Thomas Hardy: The Woodlanders

37. CHAPTER XXXVII. (continued)

Melbury had entered the Valley of Humiliation even farther than Grace. His spirit seemed broken.

But once a week he mechanically went to market as usual, and here, as he was passing by the conduit one day, his mental condition expressed largely by his gait, he heard his name spoken by a voice formerly familiar. He turned and saw a certain Fred Beaucock-- once a promising lawyer's clerk and local dandy, who had been called the cleverest fellow in Sherton, without whose brains the firm of solicitors employing him would be nowhere. But later on Beaucock had fallen into the mire. He was invited out a good deal, sang songs at agricultural meetings and burgesses' dinners; in sum, victualled himself with spirits more frequently than was good for the clever brains or body either. He lost his situation, and after an absence spent in trying his powers elsewhere, came back to his native town, where, at the time of the foregoing events in Hintock, he gave legal advice for astonishingly small fees--mostly carrying on his profession on public-house settles, in whose recesses he might often have been overheard making country-people's wills for half a crown; calling with a learned voice for pen-and-ink and a halfpenny sheet of paper, on which he drew up the testament while resting it in a little space wiped with his hand on the table amid the liquid circles formed by the cups and glasses.

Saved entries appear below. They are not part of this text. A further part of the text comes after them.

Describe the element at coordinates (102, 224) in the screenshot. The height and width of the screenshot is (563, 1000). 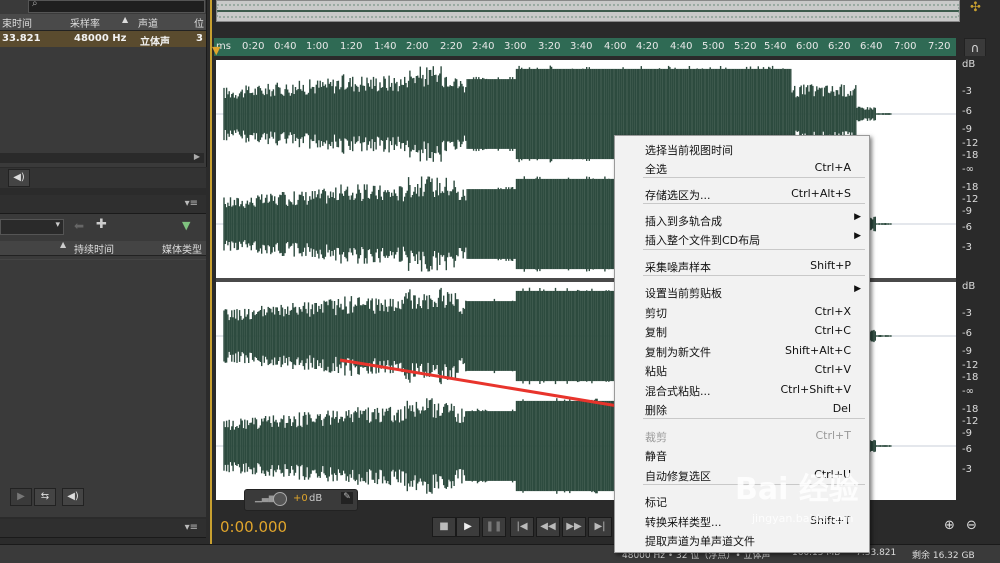
I see `add-shortcut-icon: ✚` at that location.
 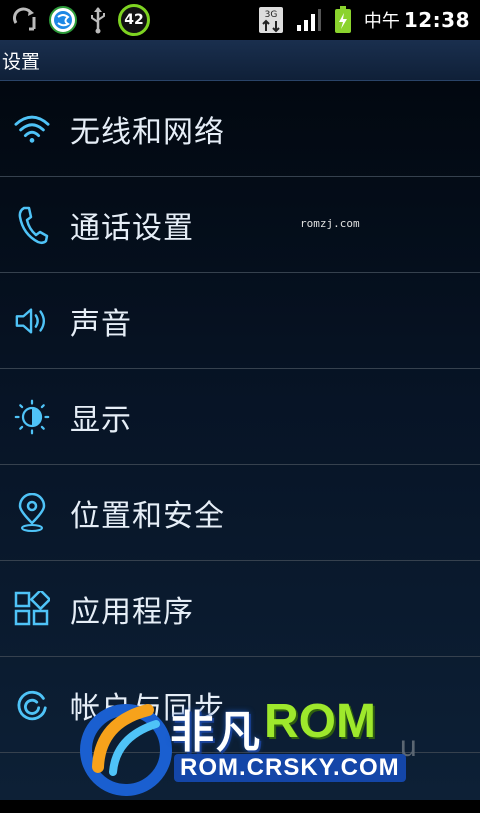 I want to click on settings-item-apps: 应用程序, so click(x=240, y=609).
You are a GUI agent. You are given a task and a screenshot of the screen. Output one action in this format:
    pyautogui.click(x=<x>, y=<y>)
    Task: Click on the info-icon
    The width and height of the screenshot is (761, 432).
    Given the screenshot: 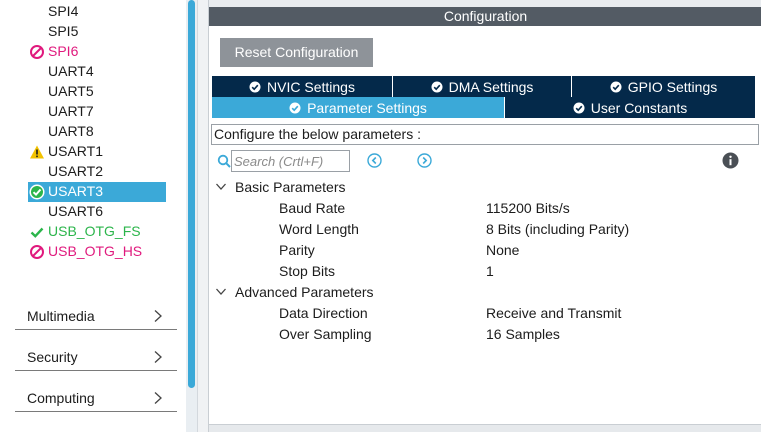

An idea implanted early in life is difficult to uproot, and many elderly tradespeople still clung to the notion that Fred Beaucock knew a great deal of law.

It was he who had called Melbury by name. "You look very down, Mr. Melbury--very, if I may say as much," he observed, when the timber-merchant turned. "But I know--I know. A very sad case-- very. I was bred to the law, as you know, and am professionally no stranger to such matters. Well, Mrs. Fitzpiers has her remedy."

"How--what--a remedy?" said Melbury.

"Under the new law, sir. A new court was established last year, and under the new statute, twenty and twenty-one Vic., cap. eighty-five, unmarrying is as easy as marrying. No more Acts of Parliament necessary; no longer one law for the rich and another for the poor. But come inside--I was just going to have a nibleykin of rum hot--I'll explain it all to you."